**What you will do**
Could you retype all of the entries exactly, without their pictures?

**Material shown**
= = = = =
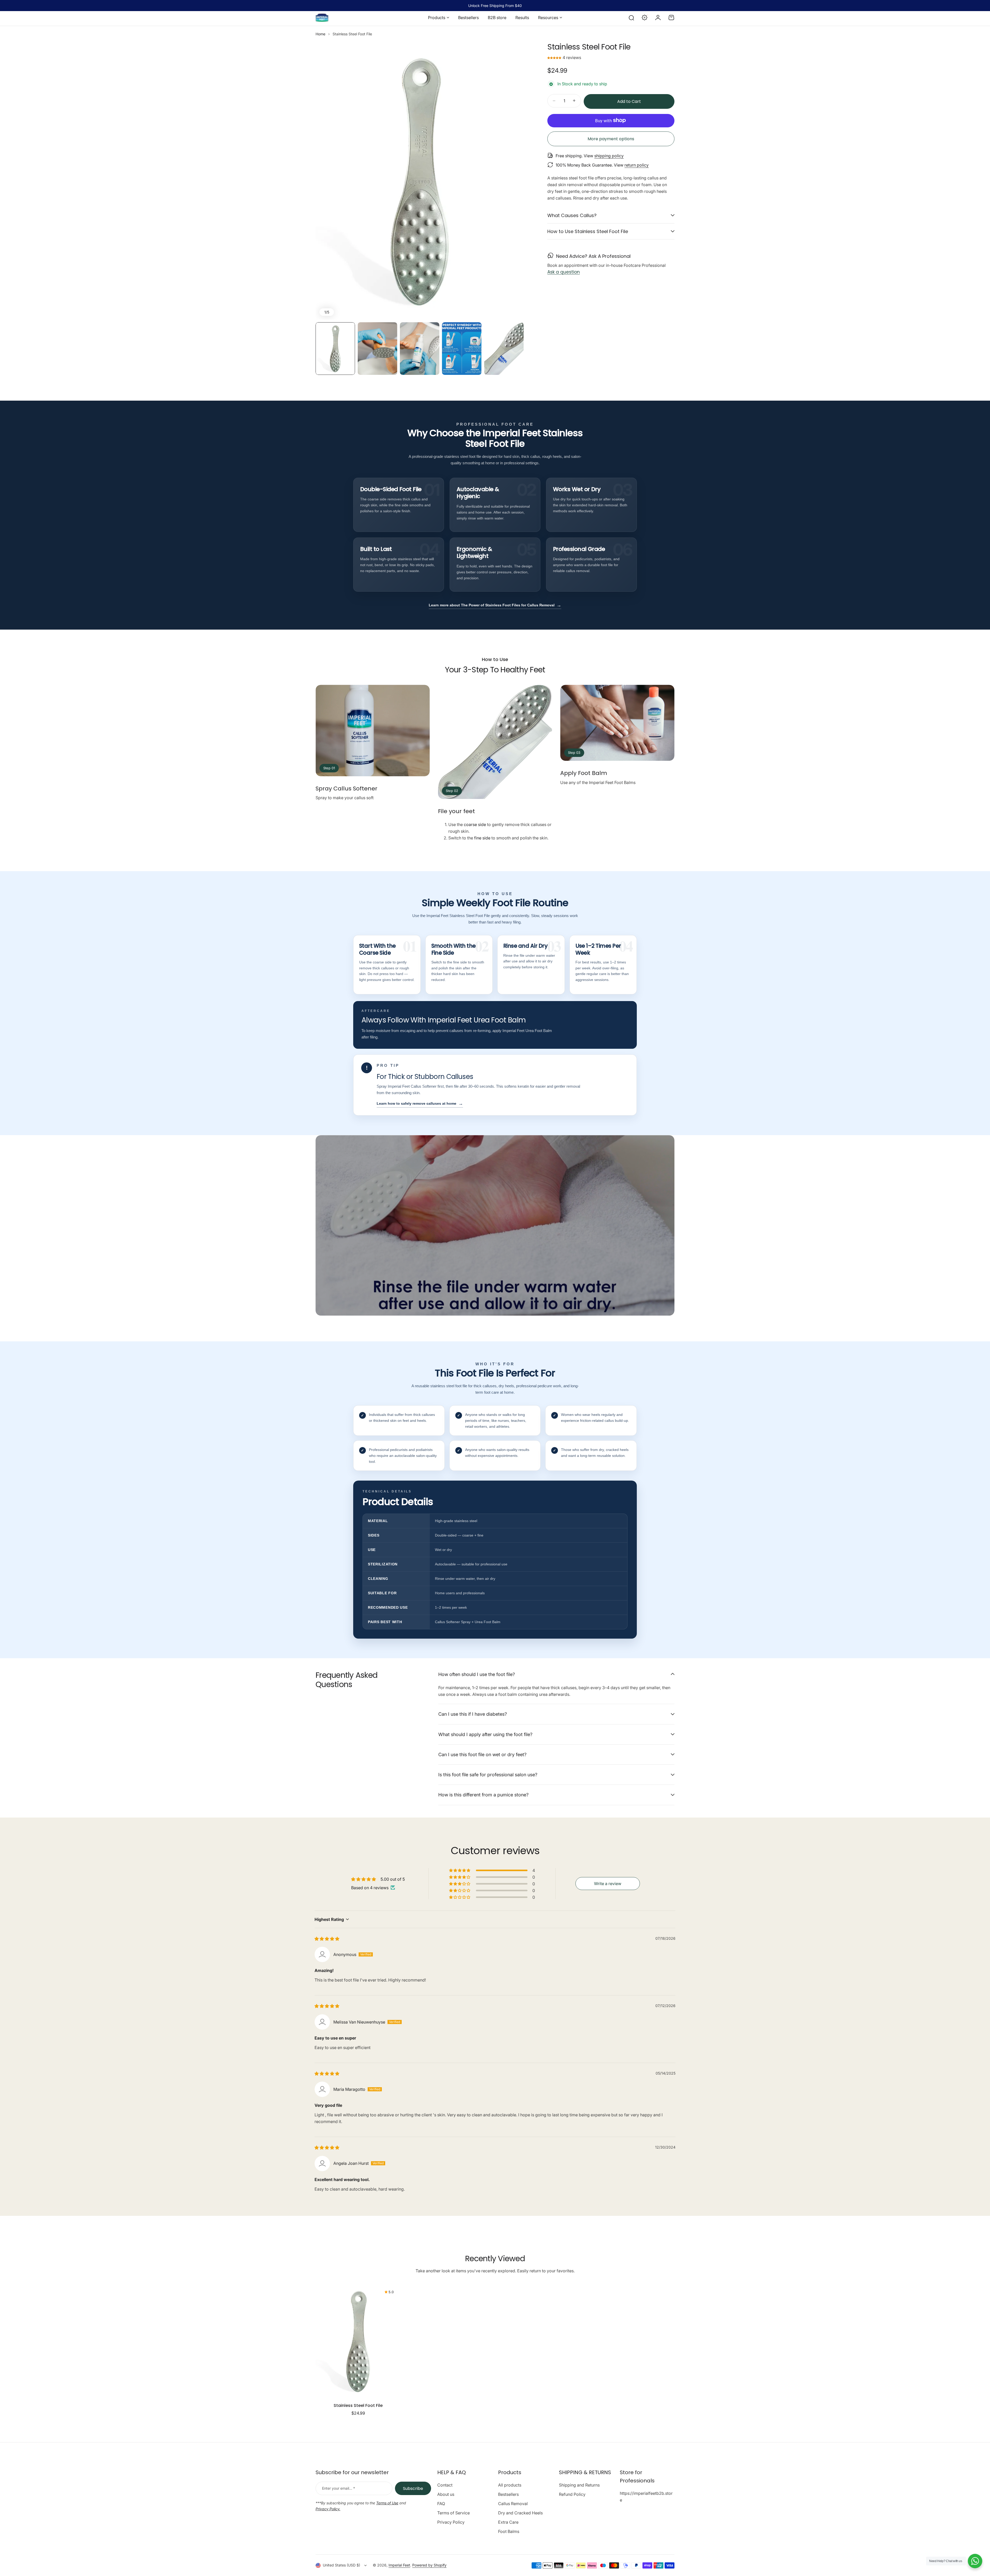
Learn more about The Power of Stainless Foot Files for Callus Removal (495, 605)
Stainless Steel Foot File (358, 2405)
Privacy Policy (451, 2522)
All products (509, 2485)
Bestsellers (508, 2494)
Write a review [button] (607, 1883)
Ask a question (563, 272)
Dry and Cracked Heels (520, 2512)
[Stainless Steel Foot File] (358, 2341)
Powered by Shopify (429, 2565)
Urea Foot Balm (538, 1030)
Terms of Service (453, 2512)
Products (436, 17)
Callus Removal (513, 2503)
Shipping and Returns (579, 2485)
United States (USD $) (341, 2565)
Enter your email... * (338, 2488)
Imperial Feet (399, 2565)
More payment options (611, 139)
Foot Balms (508, 2531)
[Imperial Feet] (322, 17)
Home (320, 34)
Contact (444, 2485)
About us (445, 2494)
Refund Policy (572, 2494)
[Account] (658, 17)
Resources (548, 17)
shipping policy (609, 155)
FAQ (441, 2503)
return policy (636, 164)
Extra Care (508, 2522)
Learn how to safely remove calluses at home (420, 1103)
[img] (327, 1938)
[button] (555, 57)
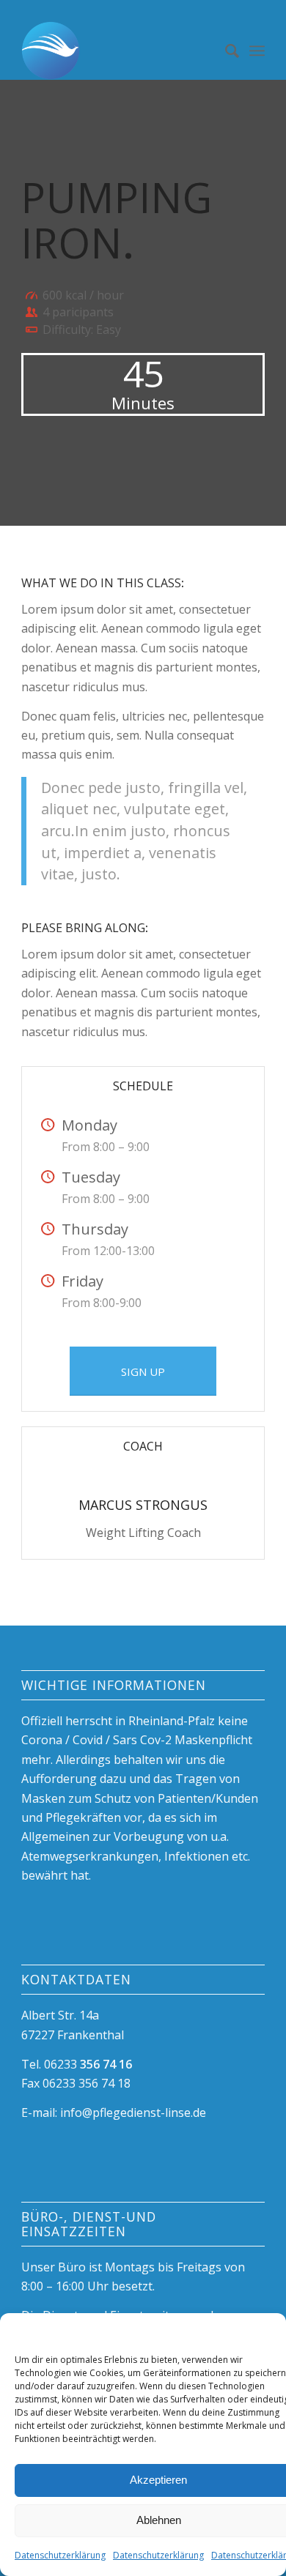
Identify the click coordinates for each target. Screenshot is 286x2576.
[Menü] (257, 50)
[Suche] (224, 50)
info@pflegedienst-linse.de (131, 2112)
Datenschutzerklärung (60, 2555)
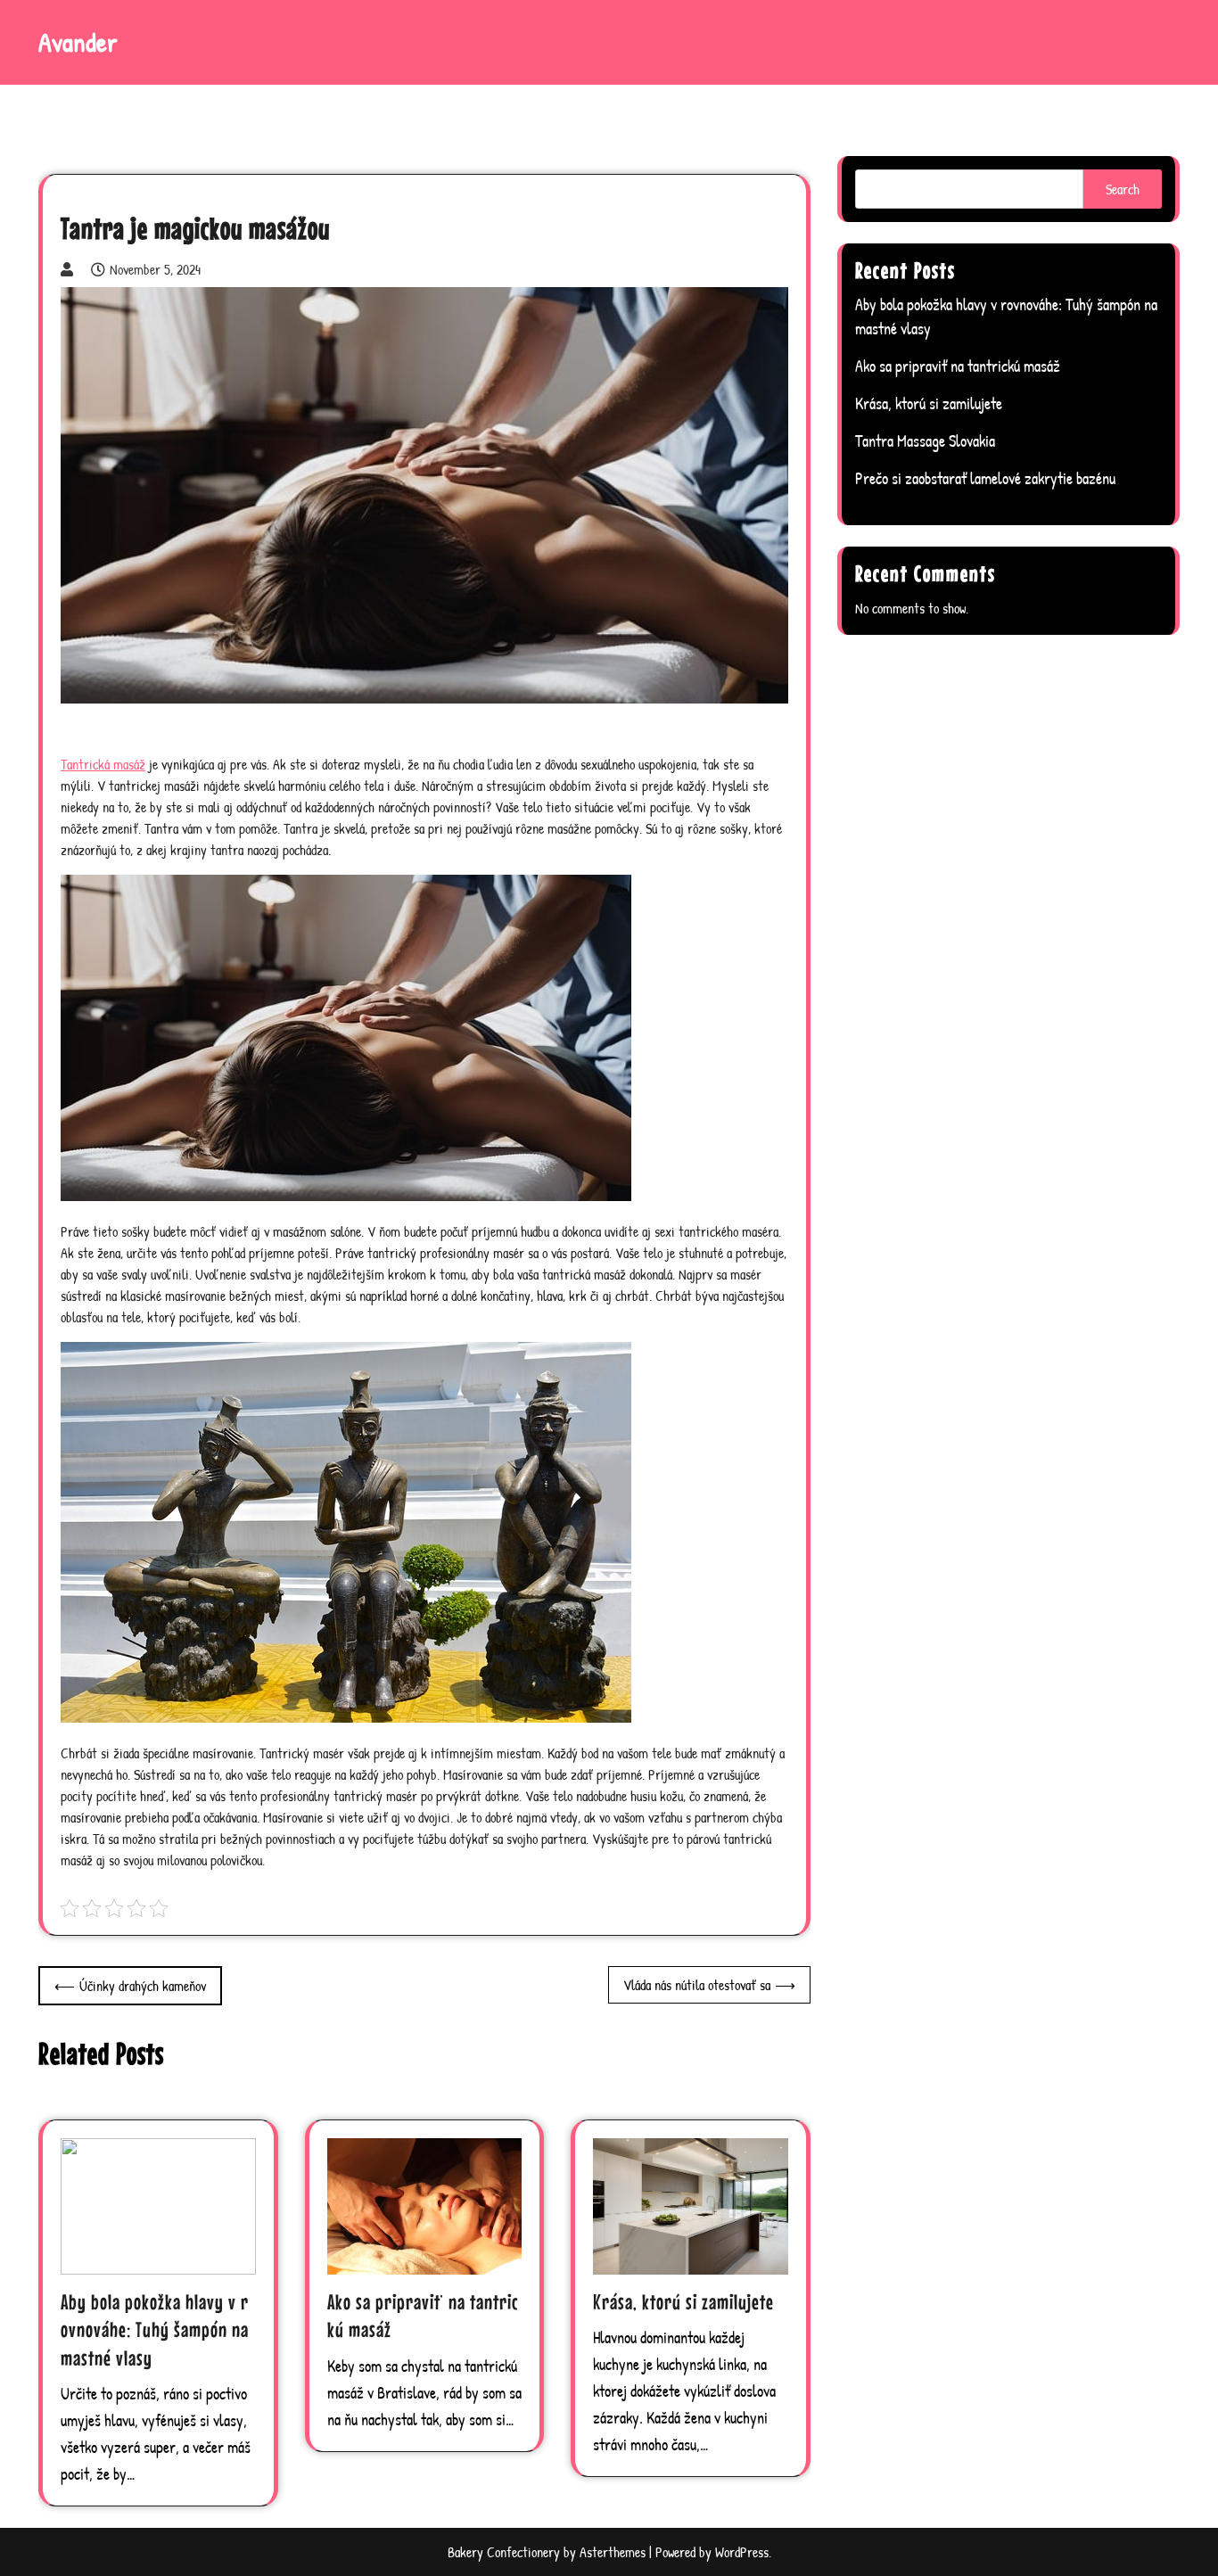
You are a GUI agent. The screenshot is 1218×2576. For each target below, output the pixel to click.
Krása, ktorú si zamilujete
= = = = =
**Response to this task**
Learn more about The Power of Stainless Foot Files for Callus Removal (495, 605)
Stainless Steel Foot File (358, 2405)
Privacy Policy (451, 2522)
All products (509, 2485)
Bestsellers (508, 2494)
Write a review [button] (607, 1883)
Ask a question (563, 272)
Dry and Cracked Heels (520, 2512)
[Stainless Steel Foot File] (358, 2341)
Powered by Shopify (429, 2565)
Urea Foot Balm (538, 1030)
Terms of Service (453, 2512)
Products (436, 17)
Callus Removal (513, 2503)
Shipping and Returns (579, 2485)
United States (USD $) (341, 2565)
Enter your email... * (338, 2488)
Imperial Feet (399, 2565)
More payment options (611, 139)
Foot Balms (508, 2531)
[Imperial Feet] (322, 17)
Home (320, 34)
Contact (444, 2485)
About us (445, 2494)
Refund Policy (572, 2494)
[Account] (658, 17)
Resources (548, 17)
shipping policy (609, 155)
FAQ (441, 2503)
return policy (636, 164)
Extra Care (508, 2522)
Learn how to safely remove calluses at home (420, 1103)
[img] (327, 1938)
[button] (555, 57)
Identify the click coordinates for each target. Screenshot is 286x2576.
[Menü] (257, 50)
[Suche] (224, 50)
info@pflegedienst-linse.de (131, 2112)
Datenschutzerklärung (60, 2555)
You are a GUI agent. The screenshot is 1218×2576. For each target below, output the pixel to click.
Krása, ktorú si zamilujete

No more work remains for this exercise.